▶ **Exercise tasks**
A – Please list the three things that, according to the travel post, make Languedoc interesting.
B – In the travel post, where did the writer first meet Jean?

▶ **Page text**
###
Another French Catch 22: The window replacement that was supposed to have been done on my RV over the winter was incomplete & inadequate, so on Monday I went to a larger RV service shop about 45 miles away. Many businesses close Monday that have to work weekends (like museums, tourist or weekend clientele) If you’re French, besides the 2 hour lunch, you have to take every possible vacation, too. (The schools just had another 2 week one, also.) Yep, RV service falls into that group. So rather than drive back to Cahors, I took a turn West down the Garrone River to the town of Castlesarrasin.


Fine, I thought castles & Sarrasins could be interesting for a night. There was no Castle but a lovely section of the parallel canal that runs to the Mediterranean, so I found a port-side spot beside rows of house boats and internet at the near by Capitainerie/tourist office. It is one of my fantasies to live on this canal in a houseboat capable of cruising from Bordeaux on the Atlantic to Sete on the Mediterranean – about 300 miles - but can continue to connect with the Rhone River, the Rhine to Holland & the North Sea or to the Danube & the Black Sea (Crimea or Istanbul!)  Long story short: stumbling through pidgin conversations with convivial boat owners eager to practice bad English with an American speaking bad French, we had a great time. Topic was the 35' beau bateau shown here A Vendre for about E55,000. ( ~$60,000. US) Two staterooms, bath, galley, lounge and wheel house, powerful motor, decks, bike racks, etc…a 2 bedroom home on water, for about the price of an average, used RV:

Turns out a Sarrasin, in the Middle Ages, was a Muslim living in Europe, and Castlesarrasin is the Western limit of the territory known as the Languedoc. Languedoc is thrice interesting because it is a commendable wine region; the home of the Oc Language speakers (Langue d’Oc, possibly a mixture of Roman & Basque!); and of the mysterious Cathars. (Google them.) The DaVinci Coders portray the Cathars as Mary Magdalene’s people who migrated here with Christ’s child!!! I’m just sayin, that’s what some people believe. There are MANY towns in this area of France named Magdalene or it’s cognates. ANYWAY the Pope didn’t like them and ordered the Knights Templar to exterminate them, along with gypsies, Jews and other heretics during the inquisitions (talk about Nazi’s!)  What little self-history wasn’t burned along with them depicts the Cathars as peaceful, collective, ethical, religious people who thought the Popes were self-indulgent and corrupt. Who you gonna believe?

My Cahors buddies, Jean and Mel, to whom I’m highly indebted. Jean was from Quebec before she married a French doctor 40 years ago. We met at Plum Village 4 years ago - she was my interpreter/guide in my search & purchase the RV last year. And friend of Mel, an Englishman, former RAF translator in China, who stored my RV in his courtyard this winter. And me, at our Cahors office, Café l’Interlude.
###
▶ **Data**
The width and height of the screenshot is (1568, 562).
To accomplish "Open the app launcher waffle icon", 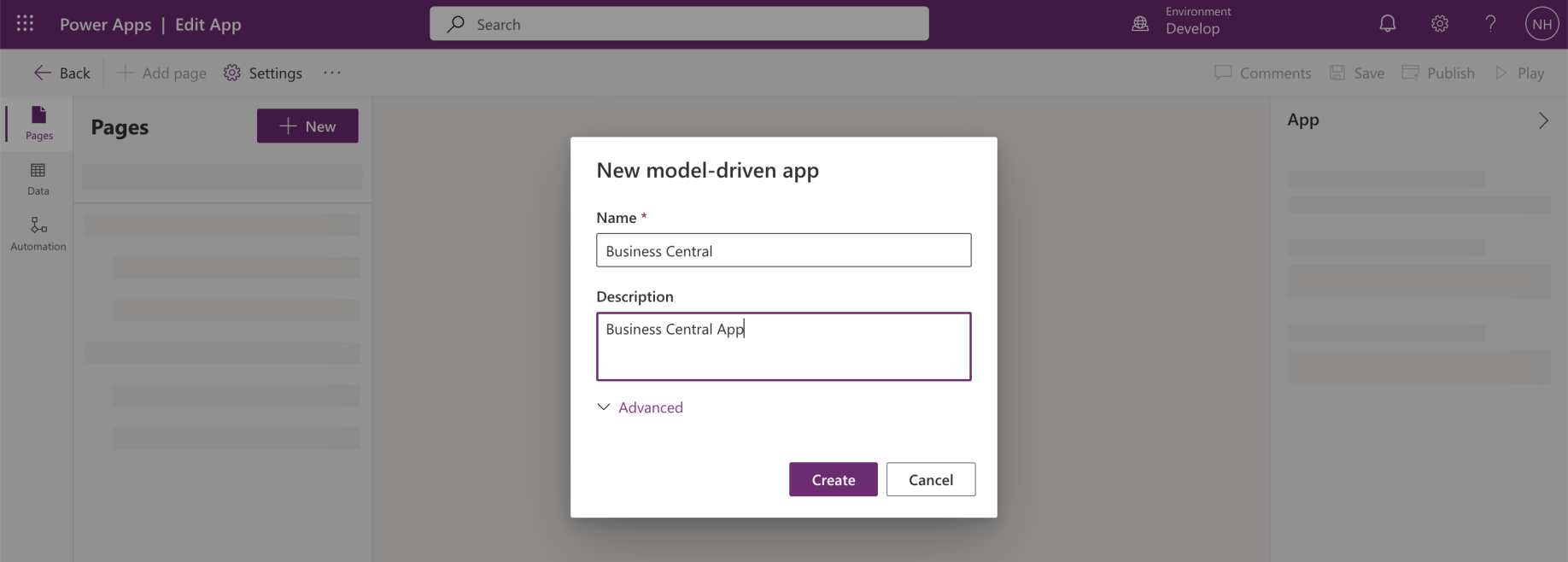I will (25, 24).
###
▶ **Outputs for the tasks**
A –
- It is a commendable wine region.
- It is the home of the Oc language speakers (Langue d'Oc).
- It is the home of the mysterious Cathars.

B – At Plum Village, four years ago.